This Common Mistake in Your Online Dating Profile Is Keeping You Single

Are You Struggling to Get Matches on Dating Apps? Here’s Why.

Online dating can feel like a minefield. You want to make a great first impression, so you play it safe—writing a profile that sounds polished, friendly, and… just like everyone else’s.

But playing it safe is actually keeping you single.

When you try to appeal to everyone, you blend in instead of standing out. And if your profile doesn’t stand out, your dream match will never notice you.

I know this because I made the same mistake.

How I Sabotaged My Own Online Dating Experience

For years, I dated a series of men who weren’t the right matches for me. They looked good on paper, checked all the right boxes, but something was always missing.

After a few heartbreaks, I took a step back and had a tough realization:

I had been hiding the real me for fear of rejection.

I wasn’t being dishonest, but I was definitely dimming my light. I was already feeling rejected for the small part of myself that I had shared, so I assumed it would hurt even worse if I shared more—if I shared who I truly was.

So, I played it safe.

I kept my quirks under wraps, avoided anything too much or out there, and wrote my dating profile in a way that I thought would appeal to as many people as possible. But all that did was attract the wrong people.

The moment I stopped doing that—when I started sharing my true interests, quirks, and even the things I thought I might be judged for—everything changed. And that’s when I met my husband.

Instead of watering myself down, even though it felt scary, I leaned into what made me unique. And the ones who weren’t into it? They were never my people anyway.

The #1 Mistake Online Daters Make After a Bad Experience

A lot of people make the same mistake I did. If they don’t get a great response early on, instead of being more authentic, they double down on playing it safe.

They remove anything that might be polarizing, strip away their quirks, and try to be as broadly appealing as possible.

But here’s the truth:

🚫 The more you try to please everyone, the fewer people will be truly excited to match with you.

Take dealbreakers, for example. If you know you don’t want kids, there’s a right way—and a wrong way—to say that.

❌ What Not to Do:

Instead of: Not mentioning at all that you know you don't want kids

🔹 Why This Doesn’t Work: If having kids is a dealbreaker for you, not stating it upfront can lead to wasted time, emotional investment, and awkward conversations down the road. Clarity from the start is key.

✅ A Better Way to Say It:

"I love my freedom and spontaneity, and I’m looking for a partner who’s excited about a life without kids. If you feel the same, we’ll probably get along great!"
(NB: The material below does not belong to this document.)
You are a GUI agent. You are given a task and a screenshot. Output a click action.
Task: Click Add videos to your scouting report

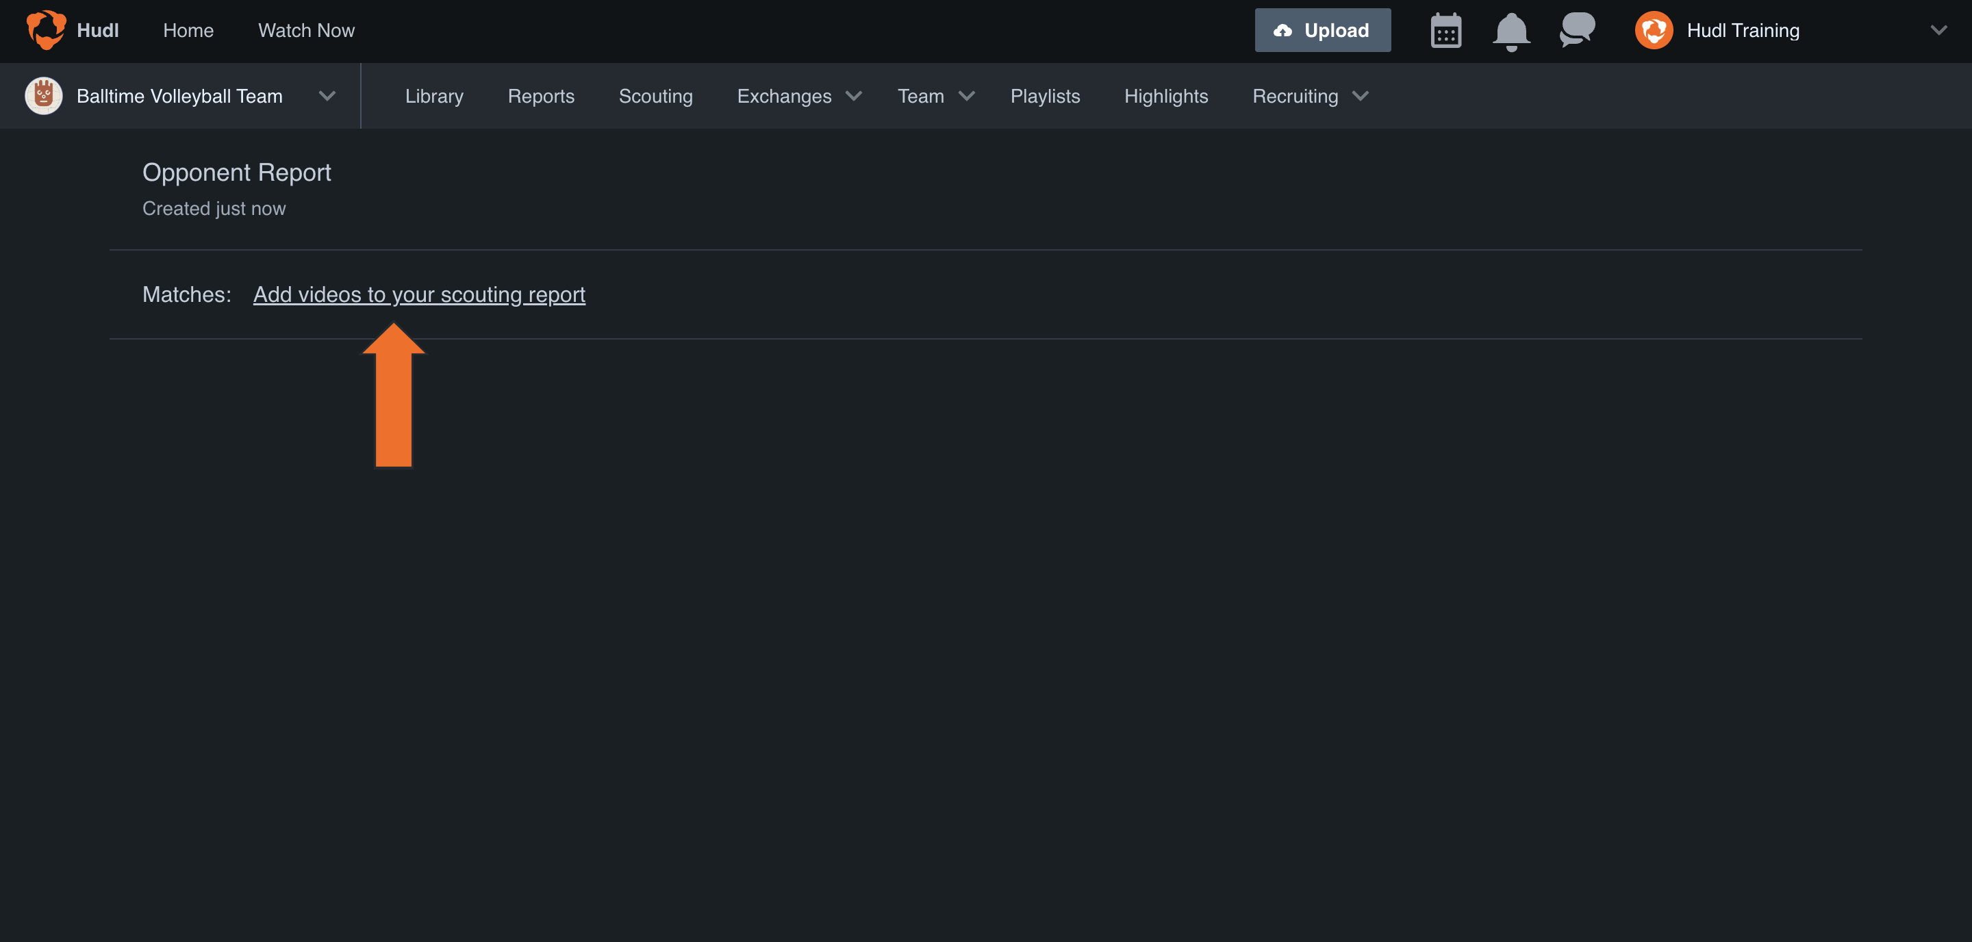click(419, 295)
🔹 Why This Works: It’s clear, confident, and positive. You’re setting expectations without making it sound like a rejection. You're also saving both yourself and your potential matches from unnecessary frustration by being upfront.

How to Write a Dating Profile That Attracts the Right Matches

Here’s my challenge for you: Go back to your dating profile and ask yourself

✅ Am I playing it too safe?

✅ Am I trying to appeal to everyone?

✅ Am I holding back who I really am?

If the answer is yes, it’s time to rewrite your profile.

💡 Include your passions, quirks, and what makes you unique.

💡 Make it easy for the right person to recognize you.

💡 Own your dealbreakers, but share them in a way that invites the right match instead of repelling everyone.

And here’s a big clue that you’re not being specific enough:

🚨 If pretty much anyone who reads your description of what your dream partner is like would say, "Yeah, that’s me," then you haven’t gone deep enough. 🚨

A great dating profile should make the right people feel excited and the wrong people self-select out.

If you need help striking the right balance, working with my online dating profile writer will make it easy. She’ll help you create a profile that highlights your personality, attracts the right matches, and ensures you never fall into the trap of playing it safe again.

Because trust me—when you stop hiding and start being your real self, that’s when the right person will recognize you. Just like mine did.